Task to carry out: Please repeat the records below exactly, but only from the line that contains "The image size is (264, 169)." onward, ending with the last line.

★ ★ ★ ★ ★

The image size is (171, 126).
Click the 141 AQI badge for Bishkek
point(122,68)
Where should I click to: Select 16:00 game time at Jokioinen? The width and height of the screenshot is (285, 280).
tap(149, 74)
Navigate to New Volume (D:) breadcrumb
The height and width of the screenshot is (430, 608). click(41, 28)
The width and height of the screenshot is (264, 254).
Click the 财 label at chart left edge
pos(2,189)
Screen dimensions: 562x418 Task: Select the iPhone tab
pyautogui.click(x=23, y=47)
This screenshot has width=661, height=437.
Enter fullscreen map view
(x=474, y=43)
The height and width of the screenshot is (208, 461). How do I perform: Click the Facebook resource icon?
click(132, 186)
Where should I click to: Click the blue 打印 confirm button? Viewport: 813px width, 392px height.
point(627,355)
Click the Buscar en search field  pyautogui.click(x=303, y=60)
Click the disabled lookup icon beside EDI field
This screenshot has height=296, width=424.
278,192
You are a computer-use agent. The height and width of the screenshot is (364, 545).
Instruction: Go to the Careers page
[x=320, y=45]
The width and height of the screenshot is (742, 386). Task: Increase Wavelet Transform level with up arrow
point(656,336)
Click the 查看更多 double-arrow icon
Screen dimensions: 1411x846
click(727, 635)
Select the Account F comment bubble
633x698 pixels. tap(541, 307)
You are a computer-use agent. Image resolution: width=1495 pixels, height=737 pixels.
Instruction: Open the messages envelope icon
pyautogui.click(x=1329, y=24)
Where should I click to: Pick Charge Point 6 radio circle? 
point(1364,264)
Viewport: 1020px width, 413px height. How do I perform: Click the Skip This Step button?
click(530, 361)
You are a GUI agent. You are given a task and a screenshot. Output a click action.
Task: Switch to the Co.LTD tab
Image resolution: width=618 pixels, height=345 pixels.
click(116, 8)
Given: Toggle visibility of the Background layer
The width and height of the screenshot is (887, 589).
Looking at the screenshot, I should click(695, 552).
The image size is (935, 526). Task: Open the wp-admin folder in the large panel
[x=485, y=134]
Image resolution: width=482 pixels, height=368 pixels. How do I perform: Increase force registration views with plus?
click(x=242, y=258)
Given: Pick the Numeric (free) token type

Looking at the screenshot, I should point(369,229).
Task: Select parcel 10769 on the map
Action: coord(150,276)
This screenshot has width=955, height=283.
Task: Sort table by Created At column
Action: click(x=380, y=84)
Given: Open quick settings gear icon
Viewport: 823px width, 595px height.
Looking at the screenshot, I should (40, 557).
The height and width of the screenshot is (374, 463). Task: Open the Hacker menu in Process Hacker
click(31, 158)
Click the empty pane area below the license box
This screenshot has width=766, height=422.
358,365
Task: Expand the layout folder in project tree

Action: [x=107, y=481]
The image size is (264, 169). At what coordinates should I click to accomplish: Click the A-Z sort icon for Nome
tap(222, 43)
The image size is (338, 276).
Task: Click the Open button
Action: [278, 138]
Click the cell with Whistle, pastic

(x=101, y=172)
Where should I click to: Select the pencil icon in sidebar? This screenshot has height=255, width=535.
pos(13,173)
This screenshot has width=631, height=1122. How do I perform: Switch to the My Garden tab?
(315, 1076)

★ ★ ★ ★ ★

Response for this exercise:
The image size is (264, 169). At what coordinates should I click to accomplish: Click the A-Z sort icon for Nome
tap(222, 43)
The image size is (338, 276).
Task: Click the Open button
Action: [278, 138]
Click the cell with Whistle, pastic

(x=101, y=172)
Where should I click to: Select the pencil icon in sidebar? This screenshot has height=255, width=535.
pos(13,173)
This screenshot has width=631, height=1122. How do I perform: Switch to the My Garden tab?
(315, 1076)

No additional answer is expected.